Microwave 30 seconds and stir tell well blended.  I hope I got the measurements right, because this stuff was really really good.


----------



## allie (Jul 29, 2006)

Thank you so much Larry!  I'll definitely give that one a try.  I'll do it up with your measurements and taste it then can make any adjustments.

Once again, thanks!


----------



## wittdog (Jul 29, 2006)

WoW...Looks great Larry.... =P~  =D>


----------



## Pigs On The Wing BBQ (Jul 29, 2006)

Those look mighty tasty indeed!


----------



## Finney (Jul 29, 2006)

Larry Wolfe said:
			
		

> Allie, I'll guess.....here goes
> 
> 2 TBS Creamy Peanut Butter
> 2 TBS Lite Soy Sauce
> ...


What?... no hoisin sauce?  #-o


----------



## Puff1 (Jul 29, 2006)

The wife and I had those one time.....now I know how to make 'em :!: 
Thanks for the recipe, those looked great =D>  =D>


----------



## LarryWolfe (Jul 30, 2006)

Finney said:
			
		

> Larry Wolfe said:
> 
> 
> 
> ...



I improvised and used what I had on hand.


----------



## BigGQ (Jul 30, 2006)

Monkey Like!  Monkey really like!!  Peantus!!!  SOOOOO good to a monkey!!!


----------



## ScottyDaQ (Jul 31, 2006)

Looks awesome !
Next time you're at the market... Pick up some oyster flavored sauce and 5 spice powder.


----------



## Bill The Grill Guy (Jul 31, 2006)

Larry Wolfe said:
			
		

> Finney said:
> 
> 
> 
> ...



I improvised and used what I had on hand.[/quote:2c1skx4f]

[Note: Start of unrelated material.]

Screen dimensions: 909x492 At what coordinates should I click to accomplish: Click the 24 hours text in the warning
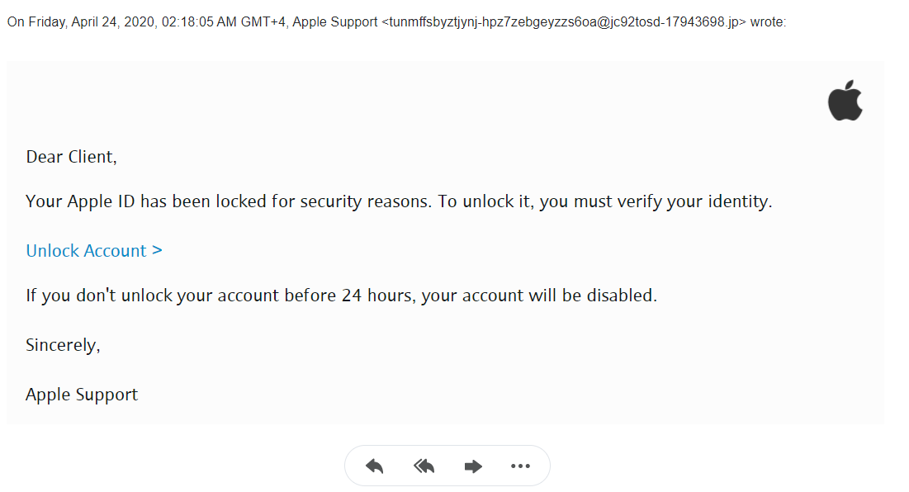pyautogui.click(x=376, y=295)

Now thats a scary thought.


----------



## LarryWolfe (Jul 31, 2006)

ScottyDaQ said:
			
		

> Looks awesome !
> Next time you're at the market... Pick up some oyster flavored sauce and 5 spice powder.



I'm a big fan of the Asian markets and normally have more stuff on hand, but the cupboards were bare.


----------



## SteerCrazy (Jul 31, 2006)

Looks good larry. I like to do the same thing but make lettuce wraps with em. Get some good boston leaf lettuce or bib lettuce and fill em with julienned veggies of your choice, bean sprouts and more of your dipping sauces....fantastic.


----------



## SteerCrazy (Jul 31, 2006)

allie said:
			
		

> Now that looks like something I'd love to try!  Any chance you can come up with a general recipe for the dipping sauce?  I can adjust to taste but I have never made a peanut butter dipping sauce.  I love the chicken that's similar at the local China Buffet.



Allie,
you can make your own sauce but many of the asian markets and even the grocery store has some good peanut sauces plus some great hoisin sauces as well which is great with chicken.


----------



## allie (Jul 31, 2006)

Oh I know I can buy the stuff but the fun of it for me is making it myself!  I enjoy experimenting with foods and while I buy some sauces, marinades, and such, I usually doctor them up in some  way.  It's so much more fun creating!


----------



## SteerCrazy (Jul 31, 2006)

allie said:
			
		

> Oh I know I can buy the stuff but the fun of it for me is making it myself!  I enjoy experimenting with foods and while I buy some sauces, marinades, and such, I usually doctor them up in some  way.  It's so much more fun creating!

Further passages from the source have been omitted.